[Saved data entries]
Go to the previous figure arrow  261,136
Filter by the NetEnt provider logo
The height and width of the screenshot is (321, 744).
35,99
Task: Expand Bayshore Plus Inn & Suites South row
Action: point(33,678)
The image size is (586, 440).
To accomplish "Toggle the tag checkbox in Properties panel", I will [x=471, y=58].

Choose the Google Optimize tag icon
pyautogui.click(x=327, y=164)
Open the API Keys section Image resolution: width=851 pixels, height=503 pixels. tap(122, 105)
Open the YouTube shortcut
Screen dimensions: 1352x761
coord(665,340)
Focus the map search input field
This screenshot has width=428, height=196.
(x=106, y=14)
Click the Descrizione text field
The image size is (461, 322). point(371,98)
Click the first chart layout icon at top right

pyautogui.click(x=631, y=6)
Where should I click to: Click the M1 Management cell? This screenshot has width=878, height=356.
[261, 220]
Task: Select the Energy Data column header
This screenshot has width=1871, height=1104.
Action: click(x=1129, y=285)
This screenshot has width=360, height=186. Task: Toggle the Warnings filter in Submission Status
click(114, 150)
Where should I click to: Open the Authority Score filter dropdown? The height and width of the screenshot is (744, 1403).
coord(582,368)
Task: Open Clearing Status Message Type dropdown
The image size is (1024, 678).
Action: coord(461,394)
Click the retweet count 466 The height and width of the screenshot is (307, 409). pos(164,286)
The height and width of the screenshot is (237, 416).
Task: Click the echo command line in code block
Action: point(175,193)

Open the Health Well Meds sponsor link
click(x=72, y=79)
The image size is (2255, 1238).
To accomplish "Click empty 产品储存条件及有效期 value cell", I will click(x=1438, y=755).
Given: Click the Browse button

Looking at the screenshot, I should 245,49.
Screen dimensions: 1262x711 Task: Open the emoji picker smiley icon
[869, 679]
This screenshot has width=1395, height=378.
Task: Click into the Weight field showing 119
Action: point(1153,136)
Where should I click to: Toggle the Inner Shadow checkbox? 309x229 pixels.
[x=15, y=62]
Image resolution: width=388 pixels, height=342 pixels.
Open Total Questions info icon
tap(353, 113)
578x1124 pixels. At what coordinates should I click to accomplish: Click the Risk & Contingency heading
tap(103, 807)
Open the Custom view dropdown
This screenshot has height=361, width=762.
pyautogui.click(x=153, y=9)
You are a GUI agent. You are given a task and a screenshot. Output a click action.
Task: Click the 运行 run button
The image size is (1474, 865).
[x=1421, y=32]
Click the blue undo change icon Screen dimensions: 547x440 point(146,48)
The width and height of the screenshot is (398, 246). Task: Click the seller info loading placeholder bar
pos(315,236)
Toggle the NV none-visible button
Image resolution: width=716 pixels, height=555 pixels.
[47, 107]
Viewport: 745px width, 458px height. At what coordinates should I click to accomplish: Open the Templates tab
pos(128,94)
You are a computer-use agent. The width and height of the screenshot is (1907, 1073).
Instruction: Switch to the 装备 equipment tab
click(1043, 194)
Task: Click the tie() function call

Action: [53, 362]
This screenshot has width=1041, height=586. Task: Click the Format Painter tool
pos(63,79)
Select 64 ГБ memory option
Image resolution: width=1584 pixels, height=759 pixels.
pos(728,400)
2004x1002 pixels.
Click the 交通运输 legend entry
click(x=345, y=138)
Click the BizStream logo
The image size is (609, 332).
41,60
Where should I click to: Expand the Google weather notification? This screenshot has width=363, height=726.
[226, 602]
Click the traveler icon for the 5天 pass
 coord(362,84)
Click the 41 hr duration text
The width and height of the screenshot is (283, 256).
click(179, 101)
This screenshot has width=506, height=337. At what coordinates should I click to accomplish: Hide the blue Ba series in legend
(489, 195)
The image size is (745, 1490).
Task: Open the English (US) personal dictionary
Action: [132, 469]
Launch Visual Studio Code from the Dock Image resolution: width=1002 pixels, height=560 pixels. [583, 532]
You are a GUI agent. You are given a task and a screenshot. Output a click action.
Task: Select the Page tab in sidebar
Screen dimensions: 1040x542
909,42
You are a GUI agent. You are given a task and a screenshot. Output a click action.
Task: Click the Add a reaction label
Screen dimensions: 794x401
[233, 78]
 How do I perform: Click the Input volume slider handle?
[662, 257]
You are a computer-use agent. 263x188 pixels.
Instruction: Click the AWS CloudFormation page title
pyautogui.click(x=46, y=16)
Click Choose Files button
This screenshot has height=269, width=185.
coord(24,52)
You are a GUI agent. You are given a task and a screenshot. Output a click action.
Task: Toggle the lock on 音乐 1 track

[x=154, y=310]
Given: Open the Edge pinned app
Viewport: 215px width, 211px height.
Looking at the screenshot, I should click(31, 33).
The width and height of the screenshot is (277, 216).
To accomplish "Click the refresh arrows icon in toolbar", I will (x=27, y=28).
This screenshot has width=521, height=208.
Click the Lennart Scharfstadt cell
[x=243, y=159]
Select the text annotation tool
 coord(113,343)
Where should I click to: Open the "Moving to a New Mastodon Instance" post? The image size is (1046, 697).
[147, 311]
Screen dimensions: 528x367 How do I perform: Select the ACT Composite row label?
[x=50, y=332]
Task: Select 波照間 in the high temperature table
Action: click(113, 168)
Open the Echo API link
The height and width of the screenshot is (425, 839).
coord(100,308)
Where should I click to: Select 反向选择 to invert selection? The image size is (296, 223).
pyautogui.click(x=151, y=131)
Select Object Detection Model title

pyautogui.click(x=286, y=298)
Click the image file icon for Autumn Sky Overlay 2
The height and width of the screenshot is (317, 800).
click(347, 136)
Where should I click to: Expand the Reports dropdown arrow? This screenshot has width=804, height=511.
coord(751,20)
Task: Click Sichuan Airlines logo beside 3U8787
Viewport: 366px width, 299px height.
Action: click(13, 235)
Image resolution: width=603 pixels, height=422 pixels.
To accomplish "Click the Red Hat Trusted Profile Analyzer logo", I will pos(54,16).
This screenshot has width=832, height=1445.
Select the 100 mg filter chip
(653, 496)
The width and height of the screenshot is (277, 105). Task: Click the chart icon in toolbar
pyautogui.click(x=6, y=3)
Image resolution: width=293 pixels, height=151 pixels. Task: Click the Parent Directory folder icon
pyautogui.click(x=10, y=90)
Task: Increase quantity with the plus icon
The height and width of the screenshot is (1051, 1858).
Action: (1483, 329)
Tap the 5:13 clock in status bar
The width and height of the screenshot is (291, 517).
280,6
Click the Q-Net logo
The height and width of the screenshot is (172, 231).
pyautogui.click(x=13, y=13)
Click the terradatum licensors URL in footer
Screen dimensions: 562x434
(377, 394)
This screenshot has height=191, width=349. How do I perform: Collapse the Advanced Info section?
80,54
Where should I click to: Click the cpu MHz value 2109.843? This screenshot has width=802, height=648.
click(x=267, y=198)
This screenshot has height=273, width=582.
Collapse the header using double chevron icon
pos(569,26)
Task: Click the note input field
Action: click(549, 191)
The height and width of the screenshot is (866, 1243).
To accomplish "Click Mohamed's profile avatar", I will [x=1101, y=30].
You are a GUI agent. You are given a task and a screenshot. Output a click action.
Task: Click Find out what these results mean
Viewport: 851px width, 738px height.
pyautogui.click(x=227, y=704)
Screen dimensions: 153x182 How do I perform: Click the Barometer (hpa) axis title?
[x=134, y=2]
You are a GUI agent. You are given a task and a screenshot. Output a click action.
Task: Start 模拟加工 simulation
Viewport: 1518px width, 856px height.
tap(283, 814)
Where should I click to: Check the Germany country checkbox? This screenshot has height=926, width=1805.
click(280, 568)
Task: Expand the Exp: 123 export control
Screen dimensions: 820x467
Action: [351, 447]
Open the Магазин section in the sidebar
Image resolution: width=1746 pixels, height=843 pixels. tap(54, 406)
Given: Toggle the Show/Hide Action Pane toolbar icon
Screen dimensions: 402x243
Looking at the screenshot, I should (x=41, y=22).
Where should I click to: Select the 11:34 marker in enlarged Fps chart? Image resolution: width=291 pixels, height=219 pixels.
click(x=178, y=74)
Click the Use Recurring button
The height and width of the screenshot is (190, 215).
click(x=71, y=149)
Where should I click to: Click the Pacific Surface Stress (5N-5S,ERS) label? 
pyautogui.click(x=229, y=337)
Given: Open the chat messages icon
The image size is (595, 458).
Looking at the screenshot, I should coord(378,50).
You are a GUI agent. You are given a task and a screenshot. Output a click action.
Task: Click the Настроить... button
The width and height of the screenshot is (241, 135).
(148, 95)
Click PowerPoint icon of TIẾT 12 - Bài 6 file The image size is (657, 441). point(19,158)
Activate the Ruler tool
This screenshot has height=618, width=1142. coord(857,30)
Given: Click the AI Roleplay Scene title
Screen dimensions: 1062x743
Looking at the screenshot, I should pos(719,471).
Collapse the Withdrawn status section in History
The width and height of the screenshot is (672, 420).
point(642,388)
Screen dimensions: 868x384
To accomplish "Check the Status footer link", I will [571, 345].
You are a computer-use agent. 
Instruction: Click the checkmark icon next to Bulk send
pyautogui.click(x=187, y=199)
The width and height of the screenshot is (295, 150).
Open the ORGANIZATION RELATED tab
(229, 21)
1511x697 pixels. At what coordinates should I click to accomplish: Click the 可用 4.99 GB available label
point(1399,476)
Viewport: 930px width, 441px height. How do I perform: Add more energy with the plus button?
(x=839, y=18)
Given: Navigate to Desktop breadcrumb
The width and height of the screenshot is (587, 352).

## Written problem
Recast the records from the line with "Click the retweet" up to and including the line with "click(x=72, y=79)" as a JSON list of strings, one string per line, leaving out blank lines.

## Right answer
[
  "Click the retweet count 466 The height and width of the screenshot is (307, 409). pos(164,286)",
  "The height and width of the screenshot is (237, 416).",
  "Task: Click the echo command line in code block",
  "Action: point(175,193)",
  "Open the Health Well Meds sponsor link",
  "click(x=72, y=79)"
]